TASK PROMPT -
Lay out the entries as a two-column CSV, starting with the line that contains "Image resolution: width=591" and going on through the line that contains "section-divider is located". Use the columns instruction and result, with one row per entry, each field quoted, line breaks turned into spaces, and the pictures left out.

MATERIAL TO PROCESS -
┄┄┄┄┄┄
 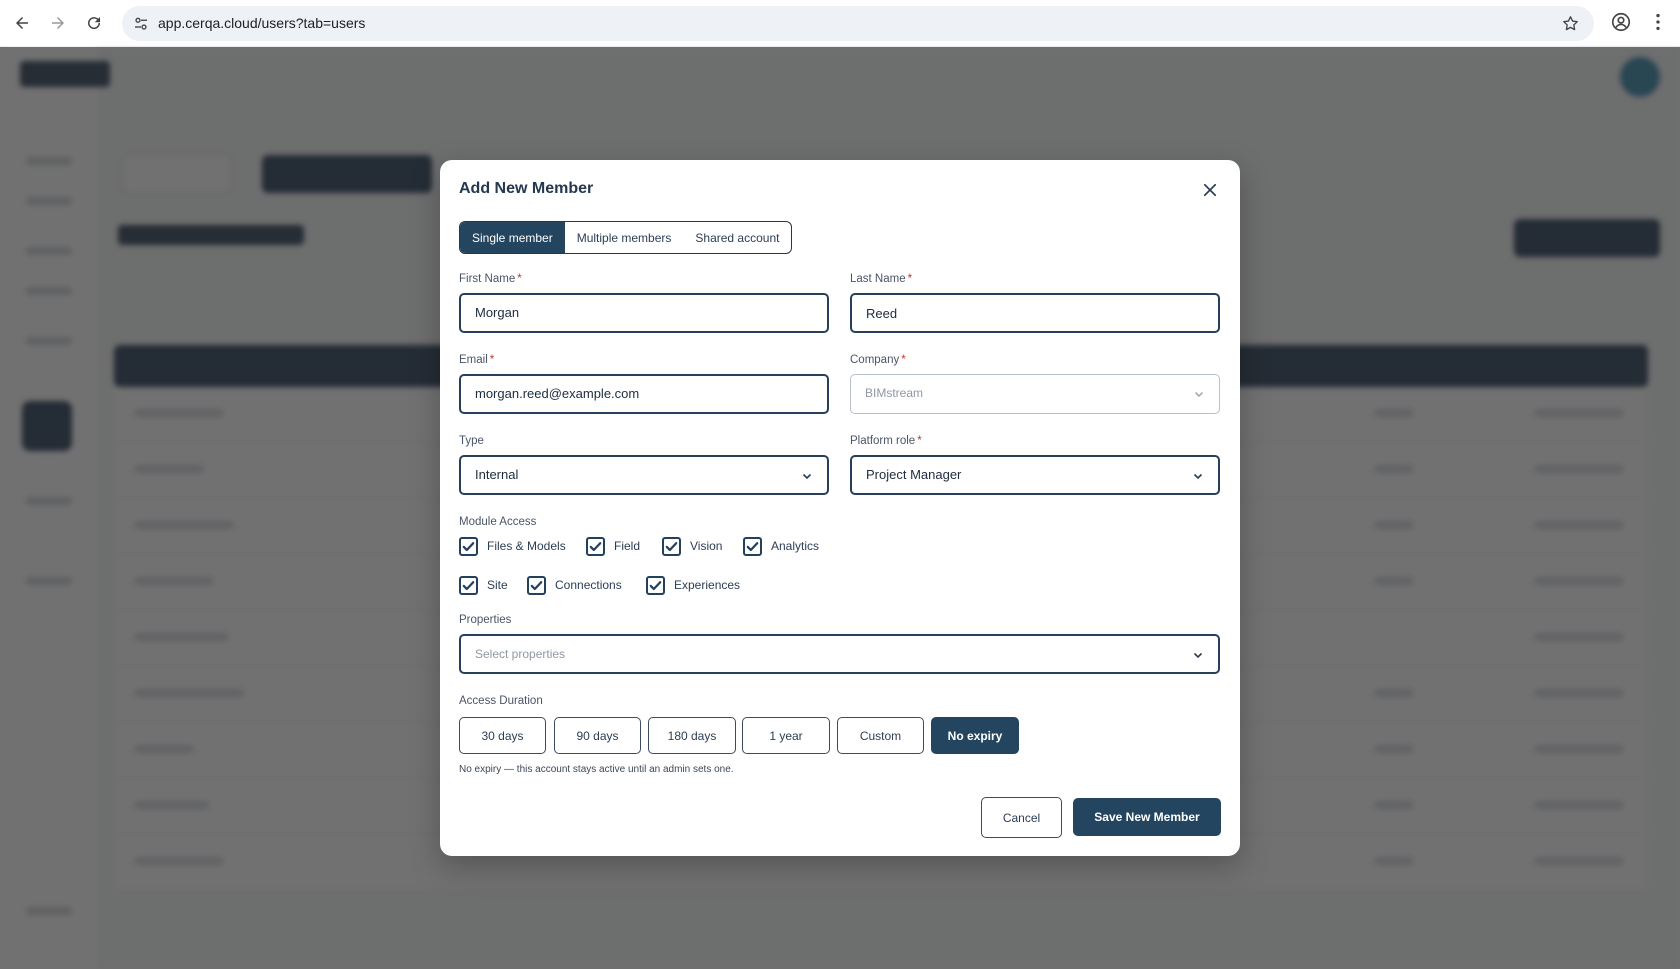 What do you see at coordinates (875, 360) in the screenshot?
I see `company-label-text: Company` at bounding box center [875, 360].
┄┄┄┄┄┄
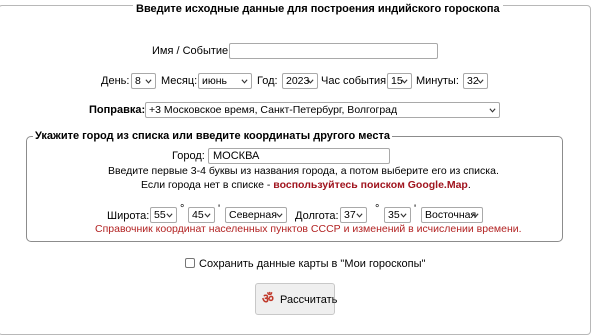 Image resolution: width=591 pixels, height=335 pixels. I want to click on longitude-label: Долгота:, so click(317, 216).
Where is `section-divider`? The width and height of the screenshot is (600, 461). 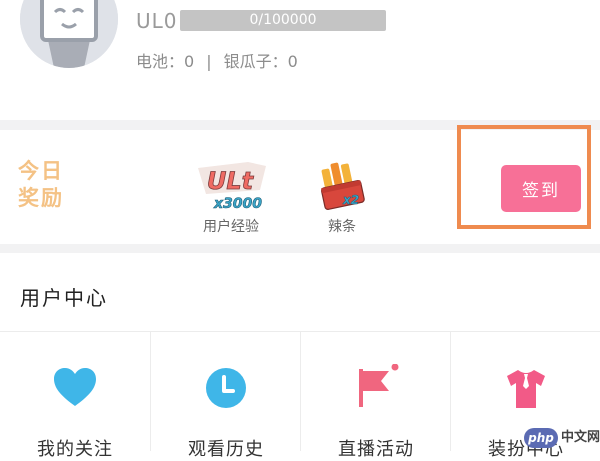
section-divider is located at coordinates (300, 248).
┄┄┄┄┄┄
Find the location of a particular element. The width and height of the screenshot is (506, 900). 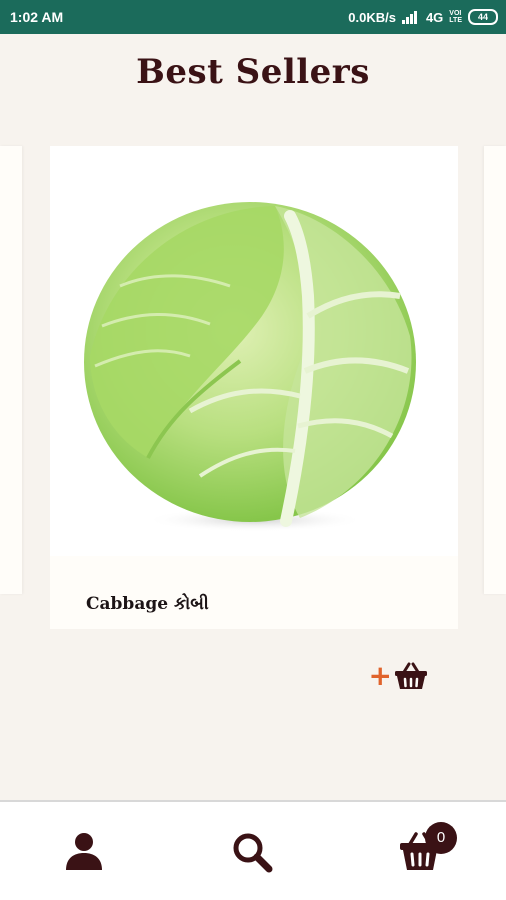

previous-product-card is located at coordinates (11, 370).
┄┄┄┄┄┄
COMPLETED TASK -
instruction,result
"","Image resolution: width=591 pixels, height=335 pixels. I want to click on longitude-label: Долгота:, so click(317, 216)."
"Where is `section-divider`? The width and height of the screenshot is (600, 461).","section-divider is located at coordinates (300, 248)."